The current study has several notable limitations that offer direction for future studies. Data of the current study were derived from a limited sample population obtained from the state of Pennsylvania. In addition, insurers in this study only represent medicaid managed care organizations which may view telehealth differently than Medicare managed care organizations and private insurance companies. Future studies ought to attempt to focus efforts to engage diverse insurance companies. Focus group data for this study is also limited to the experiences of service providers but not the people receiving mental health services. While mental service providers feel telehealth services potentially increase access to mental health and substance abuse treatment for people living in rural communities, this study lacks data about how these services are received by service users. Future studies ought to include attitudes of recipients of telehealth services to determine whether the benefits of telehealth identified by mental health service providers and managed care organizations align with the lived experience of people receiving those services.

Conclusion

Despite these limitations, this study captured the experiences of mental health professionals who were engaged in telemental health during the pandemic period in various rural counties in Pennsylvania.
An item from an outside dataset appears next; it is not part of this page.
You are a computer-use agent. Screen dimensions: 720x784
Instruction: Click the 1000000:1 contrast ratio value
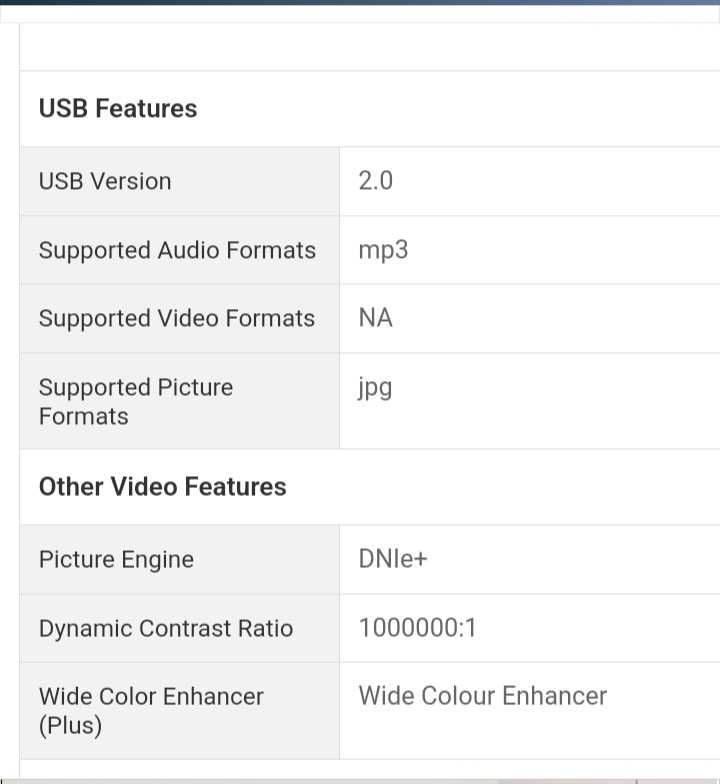coord(418,628)
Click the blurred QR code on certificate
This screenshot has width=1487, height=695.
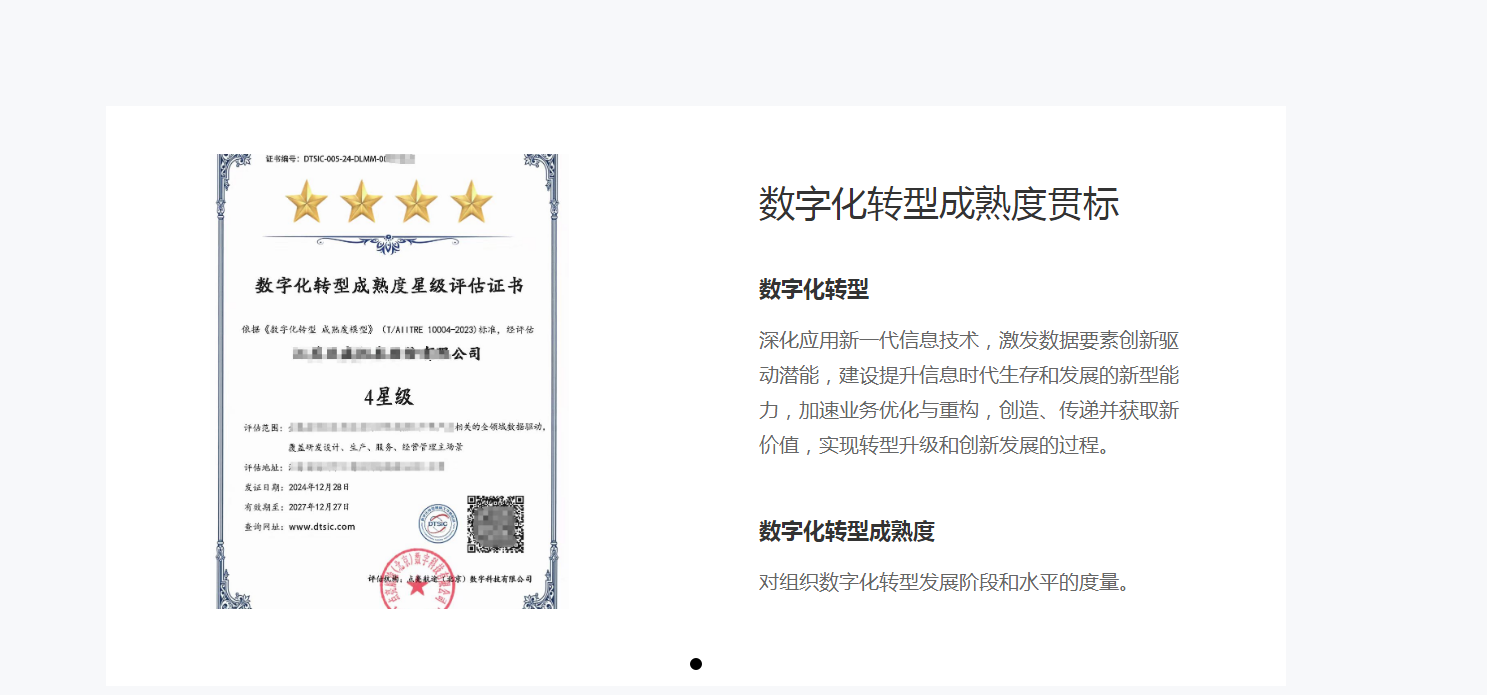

Participants represented direct care service providers and agency administrators of organizations serving youth and older adults. This study provides a timely description of opportunities and challenges facing service providers using telemental health in rural areas. We have identified some silver linings associated with telehealth use amid the pandemic, but caution against treating telehealth as a panacea. Policy and practice recommendations include incentives for proactive telehealth uptake, telehealth parity laws and reimbursement policies, and incentivizing innovative use of technology for specific populations and therapeutic modalities. Continuous policy support and organizational efforts to provide customized telemental health are called for to remediate rural disparities in access to mental health services beyond the pandemic period.